> [Supplied information]:
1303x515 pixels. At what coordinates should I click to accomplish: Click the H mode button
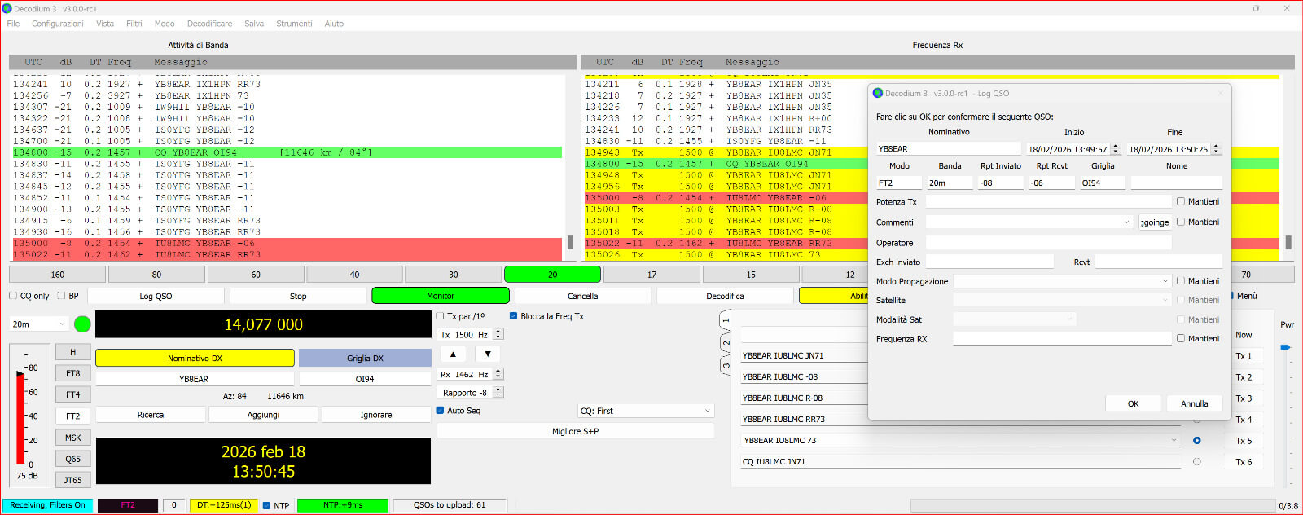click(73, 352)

* * *

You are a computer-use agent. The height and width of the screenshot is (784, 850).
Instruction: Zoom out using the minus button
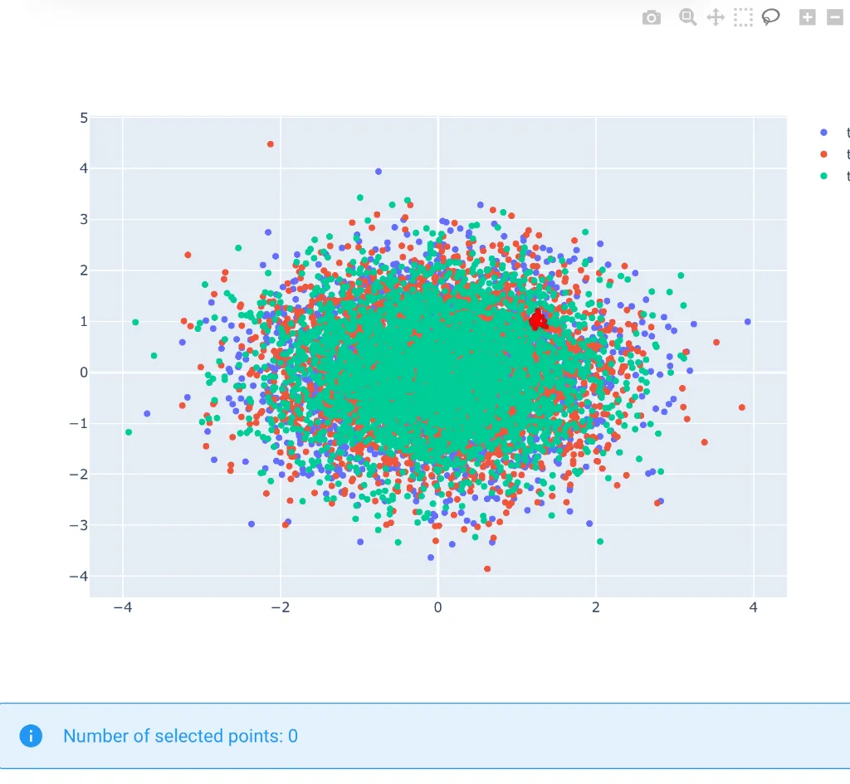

---

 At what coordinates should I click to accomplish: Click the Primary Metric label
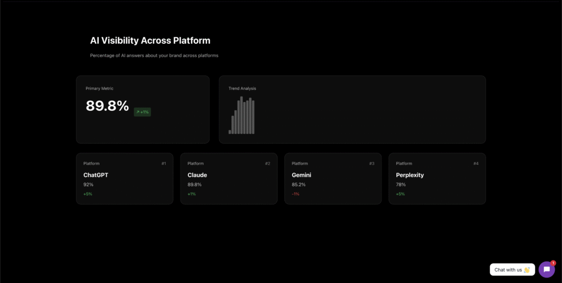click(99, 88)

> [Goal of the exercise]: From the entries above, write out only the lines starting at the line that holds "You are a computer-use" and ending at the line that holds "Instruction: Zoom out using the minus button", keeping both and matching them exactly.

> [Response area]:
You are a computer-use agent. The height and width of the screenshot is (784, 850).
Instruction: Zoom out using the minus button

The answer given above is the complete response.